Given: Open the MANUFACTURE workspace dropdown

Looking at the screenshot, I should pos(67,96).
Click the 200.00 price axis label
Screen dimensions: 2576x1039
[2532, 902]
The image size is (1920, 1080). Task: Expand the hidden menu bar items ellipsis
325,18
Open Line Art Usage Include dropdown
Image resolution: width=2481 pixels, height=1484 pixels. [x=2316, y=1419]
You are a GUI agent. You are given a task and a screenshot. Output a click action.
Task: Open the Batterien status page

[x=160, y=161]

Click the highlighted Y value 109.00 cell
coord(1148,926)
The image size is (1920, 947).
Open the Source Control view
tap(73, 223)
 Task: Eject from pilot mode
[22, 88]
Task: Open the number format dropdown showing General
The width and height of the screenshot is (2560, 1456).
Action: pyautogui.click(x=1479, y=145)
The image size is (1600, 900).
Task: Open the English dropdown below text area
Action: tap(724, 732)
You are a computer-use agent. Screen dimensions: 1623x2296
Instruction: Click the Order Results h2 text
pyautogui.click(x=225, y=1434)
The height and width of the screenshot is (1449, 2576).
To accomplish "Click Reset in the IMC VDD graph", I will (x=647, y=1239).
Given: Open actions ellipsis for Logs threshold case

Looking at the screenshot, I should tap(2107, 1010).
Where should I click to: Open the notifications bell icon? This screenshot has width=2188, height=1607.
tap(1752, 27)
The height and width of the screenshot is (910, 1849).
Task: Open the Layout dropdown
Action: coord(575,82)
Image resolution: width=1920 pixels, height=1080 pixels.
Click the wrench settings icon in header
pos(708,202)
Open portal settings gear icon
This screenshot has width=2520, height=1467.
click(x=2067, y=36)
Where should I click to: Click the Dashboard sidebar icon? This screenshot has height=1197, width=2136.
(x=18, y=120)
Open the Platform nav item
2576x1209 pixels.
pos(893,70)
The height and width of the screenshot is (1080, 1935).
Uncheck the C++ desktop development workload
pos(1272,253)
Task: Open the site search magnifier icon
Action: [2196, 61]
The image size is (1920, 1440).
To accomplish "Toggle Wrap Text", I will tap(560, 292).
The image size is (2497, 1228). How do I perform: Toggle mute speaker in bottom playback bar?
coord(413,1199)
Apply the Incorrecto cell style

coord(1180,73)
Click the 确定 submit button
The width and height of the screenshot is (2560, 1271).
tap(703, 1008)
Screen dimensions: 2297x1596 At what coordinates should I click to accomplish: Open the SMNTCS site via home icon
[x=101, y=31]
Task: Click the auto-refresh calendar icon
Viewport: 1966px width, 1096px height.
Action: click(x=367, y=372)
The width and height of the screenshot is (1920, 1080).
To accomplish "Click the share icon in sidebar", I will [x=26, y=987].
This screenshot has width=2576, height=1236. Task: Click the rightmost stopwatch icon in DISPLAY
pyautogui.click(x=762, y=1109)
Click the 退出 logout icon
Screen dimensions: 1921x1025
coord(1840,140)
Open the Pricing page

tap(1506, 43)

» YOUR INSTRUCTIONS: Wherever the string "agent" shows up in the material, copy the line that holds it.

» SOLUTION BELOW:
You are a GUI agent. You are given a task and a screenshot. Output a click action.
You are a computer-use agent. Screen dimensions: 1623x2296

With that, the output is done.